A long, able scholarly survey. Ozment, who recently moved from Yale to Harvard, built his book out of classroom lectures, and--both for better and for worse--it shows it. On the one hand, it's clear, careful, well-documented; on the other, there's nothing especially creative about the way it marshals all the data. Ozment starts from the sensible presupposition that the Reformation ""should be judged above all by its continuity and discontinuity with the Middle Ages, not with the twentieth century""--whence the double-decker structure of the work, as reflected in the subtitle. But the two parts don't fit that smoothly. The medieval chapters take a broad, sweeping view of whole traditions (scholastic, spiritual, ecclesiopolitical), whereas the Reformation chapters concentrate on individual Reformers (Luther, Zwingli, Calvin, and Knox). Ozment does point out some areas of explicit continuity/discontinuity, e.g., the Disputation Against Scholastic Theology, where Luther assails the Ockhamist notion that mankind has the freedom to initiate its own salvation. Elsewhere, though, he treats his material more or less atomistically (Calvin, Knox). He gives more attention to Luther than to anyone else, and defends him against both psychoanalytic speculation (arguing against Erikson that Luther's critical experience of justification by faith ""auff diser cloaca"" actually took place in the monastery tower room and not, alas, on the toilet) and against Leftist condemnation of Luther's savage attitude towards the German peasant revolt of 1525 (pointing out that all first-generation Reformers objected to revolution and regicide).
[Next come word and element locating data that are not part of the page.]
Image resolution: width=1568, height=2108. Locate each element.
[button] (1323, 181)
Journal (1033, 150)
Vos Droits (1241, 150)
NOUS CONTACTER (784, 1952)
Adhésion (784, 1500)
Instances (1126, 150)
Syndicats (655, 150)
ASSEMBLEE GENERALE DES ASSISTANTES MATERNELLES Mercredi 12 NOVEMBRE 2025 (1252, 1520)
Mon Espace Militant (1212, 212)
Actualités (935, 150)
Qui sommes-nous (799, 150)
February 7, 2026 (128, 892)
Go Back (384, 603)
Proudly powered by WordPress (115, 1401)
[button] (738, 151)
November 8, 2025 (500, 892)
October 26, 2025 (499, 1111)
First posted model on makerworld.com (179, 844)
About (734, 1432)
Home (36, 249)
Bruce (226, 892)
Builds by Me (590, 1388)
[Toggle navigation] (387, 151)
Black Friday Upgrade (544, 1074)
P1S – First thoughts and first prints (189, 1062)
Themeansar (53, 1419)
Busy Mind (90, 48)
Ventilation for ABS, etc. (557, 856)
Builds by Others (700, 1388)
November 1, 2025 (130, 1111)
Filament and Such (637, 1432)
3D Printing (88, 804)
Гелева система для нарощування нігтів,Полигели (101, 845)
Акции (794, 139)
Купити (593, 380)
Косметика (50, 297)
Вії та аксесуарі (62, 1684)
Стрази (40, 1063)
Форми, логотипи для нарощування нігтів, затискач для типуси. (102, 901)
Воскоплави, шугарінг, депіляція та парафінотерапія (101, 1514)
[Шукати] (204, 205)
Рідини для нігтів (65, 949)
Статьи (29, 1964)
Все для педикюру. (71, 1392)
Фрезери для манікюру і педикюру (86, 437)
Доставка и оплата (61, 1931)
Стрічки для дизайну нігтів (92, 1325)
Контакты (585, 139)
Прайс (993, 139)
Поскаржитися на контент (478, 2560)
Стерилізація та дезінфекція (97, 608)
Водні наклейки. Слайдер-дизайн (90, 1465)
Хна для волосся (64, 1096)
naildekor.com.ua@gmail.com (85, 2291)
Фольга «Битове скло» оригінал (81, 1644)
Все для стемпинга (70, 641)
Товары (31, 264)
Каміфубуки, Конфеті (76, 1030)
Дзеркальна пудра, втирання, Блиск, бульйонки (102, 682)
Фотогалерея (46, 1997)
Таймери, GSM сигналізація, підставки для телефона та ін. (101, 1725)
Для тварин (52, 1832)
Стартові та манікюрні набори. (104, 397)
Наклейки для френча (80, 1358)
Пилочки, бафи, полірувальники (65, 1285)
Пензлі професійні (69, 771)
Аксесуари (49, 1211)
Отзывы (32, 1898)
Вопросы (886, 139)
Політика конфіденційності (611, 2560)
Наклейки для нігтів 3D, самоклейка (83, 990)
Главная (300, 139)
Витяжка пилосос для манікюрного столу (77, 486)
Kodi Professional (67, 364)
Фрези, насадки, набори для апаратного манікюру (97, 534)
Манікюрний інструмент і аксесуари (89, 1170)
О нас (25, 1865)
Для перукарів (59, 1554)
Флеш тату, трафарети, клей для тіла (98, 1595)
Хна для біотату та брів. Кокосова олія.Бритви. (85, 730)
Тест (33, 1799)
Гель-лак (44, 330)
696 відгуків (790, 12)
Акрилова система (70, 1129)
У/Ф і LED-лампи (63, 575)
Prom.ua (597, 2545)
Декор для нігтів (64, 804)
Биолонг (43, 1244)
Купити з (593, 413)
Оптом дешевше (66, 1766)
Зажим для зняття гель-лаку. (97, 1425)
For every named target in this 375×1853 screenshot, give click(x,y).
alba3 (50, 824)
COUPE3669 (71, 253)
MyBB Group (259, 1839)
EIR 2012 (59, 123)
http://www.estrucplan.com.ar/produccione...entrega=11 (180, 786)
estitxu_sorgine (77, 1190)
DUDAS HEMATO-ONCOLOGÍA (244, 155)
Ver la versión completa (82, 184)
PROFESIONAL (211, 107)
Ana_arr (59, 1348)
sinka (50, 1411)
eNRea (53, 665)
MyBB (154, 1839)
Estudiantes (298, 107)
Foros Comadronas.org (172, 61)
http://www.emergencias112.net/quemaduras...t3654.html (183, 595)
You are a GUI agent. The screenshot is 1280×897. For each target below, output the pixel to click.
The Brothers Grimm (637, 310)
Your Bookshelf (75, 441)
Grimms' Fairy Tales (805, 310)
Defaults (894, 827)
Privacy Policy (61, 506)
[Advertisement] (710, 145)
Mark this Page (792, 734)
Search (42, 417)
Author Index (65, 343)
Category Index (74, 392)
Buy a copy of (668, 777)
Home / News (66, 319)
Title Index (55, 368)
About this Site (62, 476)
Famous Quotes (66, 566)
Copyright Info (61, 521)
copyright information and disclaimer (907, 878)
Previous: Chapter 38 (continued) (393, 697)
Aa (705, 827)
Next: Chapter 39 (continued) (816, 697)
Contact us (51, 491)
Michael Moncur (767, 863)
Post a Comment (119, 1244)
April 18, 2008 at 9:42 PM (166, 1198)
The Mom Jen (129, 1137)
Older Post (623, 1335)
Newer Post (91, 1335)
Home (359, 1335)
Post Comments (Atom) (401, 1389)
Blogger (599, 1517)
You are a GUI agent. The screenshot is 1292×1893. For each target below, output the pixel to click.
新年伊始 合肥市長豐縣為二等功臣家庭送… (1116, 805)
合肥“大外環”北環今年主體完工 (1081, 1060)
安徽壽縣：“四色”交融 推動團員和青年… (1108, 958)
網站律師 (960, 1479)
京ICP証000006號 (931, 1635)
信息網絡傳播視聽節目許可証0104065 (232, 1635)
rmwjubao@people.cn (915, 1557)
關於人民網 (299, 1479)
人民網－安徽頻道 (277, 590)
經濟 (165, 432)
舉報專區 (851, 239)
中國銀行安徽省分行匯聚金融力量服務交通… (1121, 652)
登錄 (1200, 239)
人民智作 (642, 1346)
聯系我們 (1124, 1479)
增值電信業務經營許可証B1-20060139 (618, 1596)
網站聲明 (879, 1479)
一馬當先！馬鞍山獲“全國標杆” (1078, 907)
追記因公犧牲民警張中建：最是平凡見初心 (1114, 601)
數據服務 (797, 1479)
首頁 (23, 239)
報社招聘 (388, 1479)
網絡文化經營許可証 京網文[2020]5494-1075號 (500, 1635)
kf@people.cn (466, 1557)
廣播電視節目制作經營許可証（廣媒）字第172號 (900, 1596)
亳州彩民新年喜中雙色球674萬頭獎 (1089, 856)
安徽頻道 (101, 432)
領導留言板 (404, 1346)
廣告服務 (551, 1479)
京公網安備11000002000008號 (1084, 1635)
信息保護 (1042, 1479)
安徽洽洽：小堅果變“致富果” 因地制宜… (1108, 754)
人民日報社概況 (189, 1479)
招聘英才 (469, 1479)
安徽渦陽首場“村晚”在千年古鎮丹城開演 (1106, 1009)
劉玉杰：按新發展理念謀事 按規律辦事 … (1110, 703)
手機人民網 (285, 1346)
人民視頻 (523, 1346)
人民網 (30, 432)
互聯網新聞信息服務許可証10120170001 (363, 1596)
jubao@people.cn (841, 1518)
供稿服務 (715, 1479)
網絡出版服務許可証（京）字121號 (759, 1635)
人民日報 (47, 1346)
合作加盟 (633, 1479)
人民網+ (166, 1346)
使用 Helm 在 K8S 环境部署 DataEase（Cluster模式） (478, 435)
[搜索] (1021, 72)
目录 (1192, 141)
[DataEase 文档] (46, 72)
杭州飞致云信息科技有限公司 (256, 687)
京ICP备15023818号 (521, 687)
Ozment's overall view of the Reformation is strongly positive, not to say protective. He ends on the curious note that the Reformers failed only because they demanded too much, calling upon people to live ""simple, sober lives, prey neither to presumption, superstition, or indulgence, merely as human beings."" Well, maybe, but a more secular-minded historian might look for internal flaws in the Protestant vision (centrifugal individualism? bibliolatry?). Despite a few quirks, a superior job.